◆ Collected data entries
::::::

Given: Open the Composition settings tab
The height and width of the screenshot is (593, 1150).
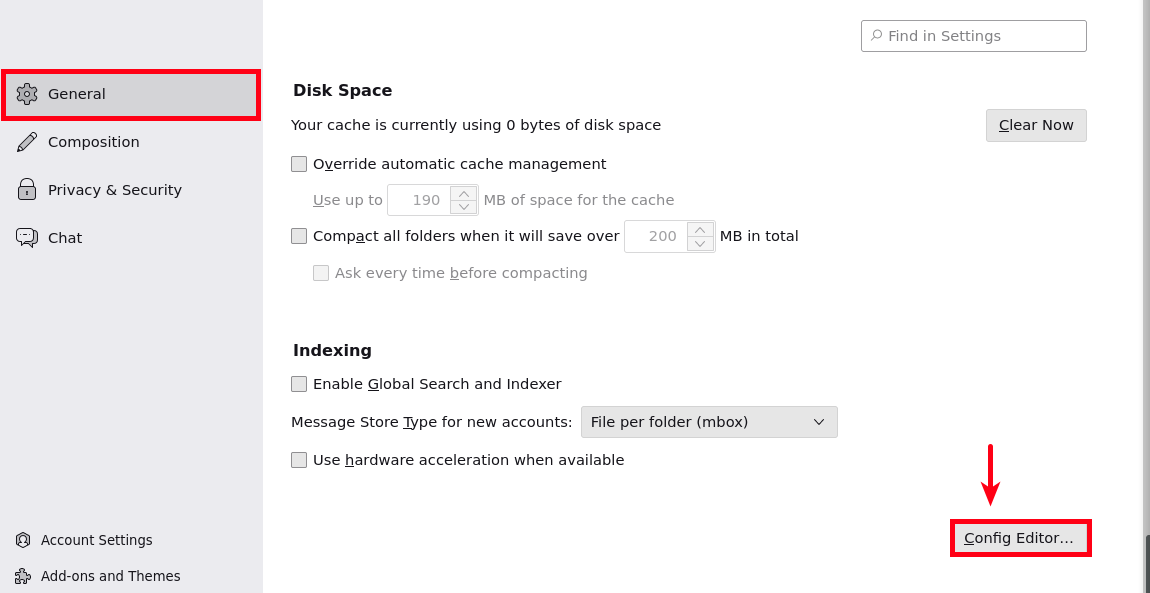Looking at the screenshot, I should point(93,142).
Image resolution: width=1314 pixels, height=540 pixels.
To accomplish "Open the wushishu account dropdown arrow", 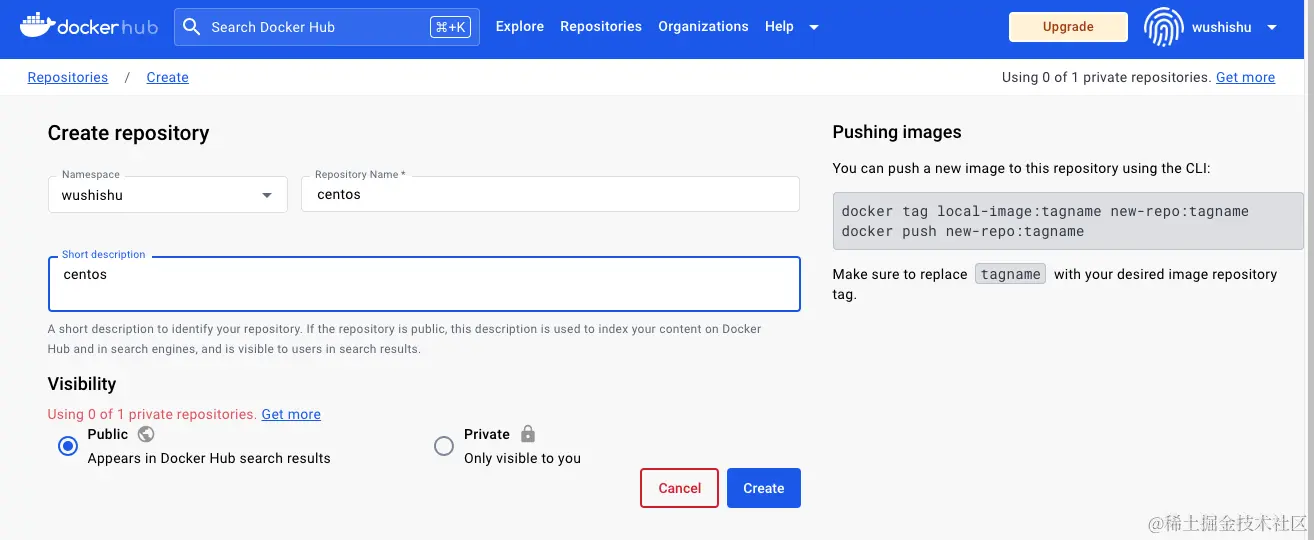I will (1272, 27).
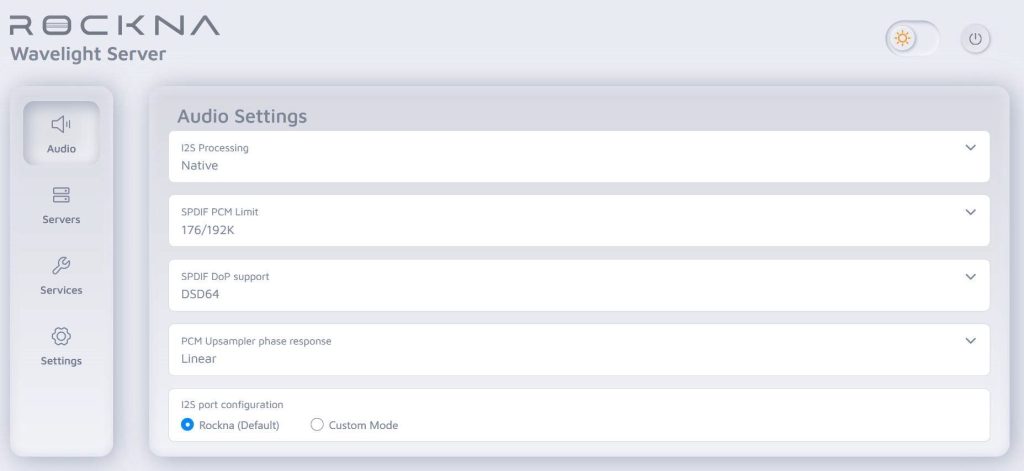Select the Rockna (Default) radio option
The width and height of the screenshot is (1024, 471).
(187, 425)
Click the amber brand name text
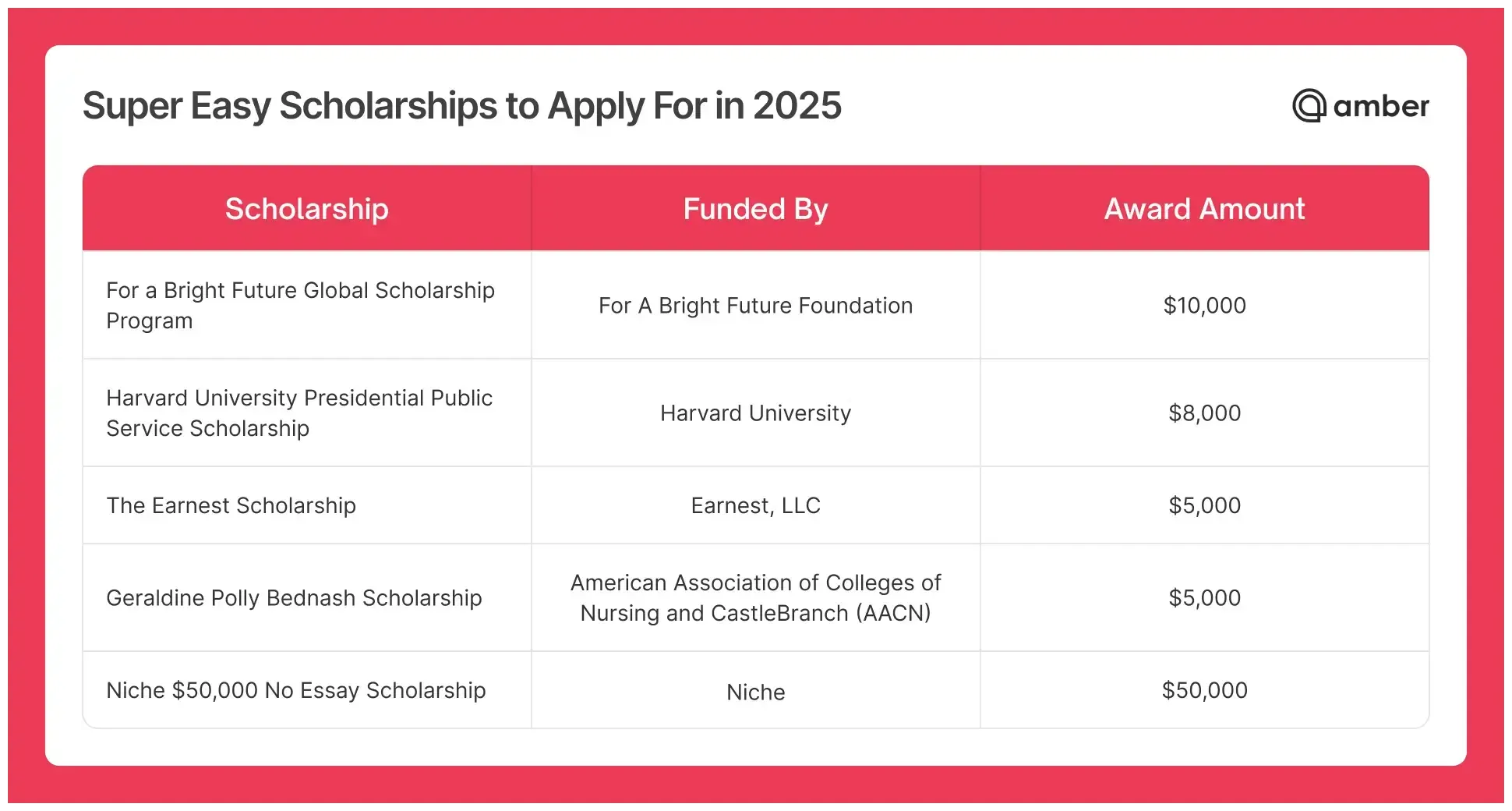Screen dimensions: 1512x811 1381,106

::::::

◆ WHAT YOU HAVE TO DO
All lines from the start of the entries through the one with "Image resolution: width=1314" are to be output exactly; omit the pictures.

◆ SOLUTION FOR THIS TASK
Given: Open the Composition settings tab
The height and width of the screenshot is (593, 1150).
Looking at the screenshot, I should point(93,142).
Image resolution: width=1314 pixels, height=540 pixels.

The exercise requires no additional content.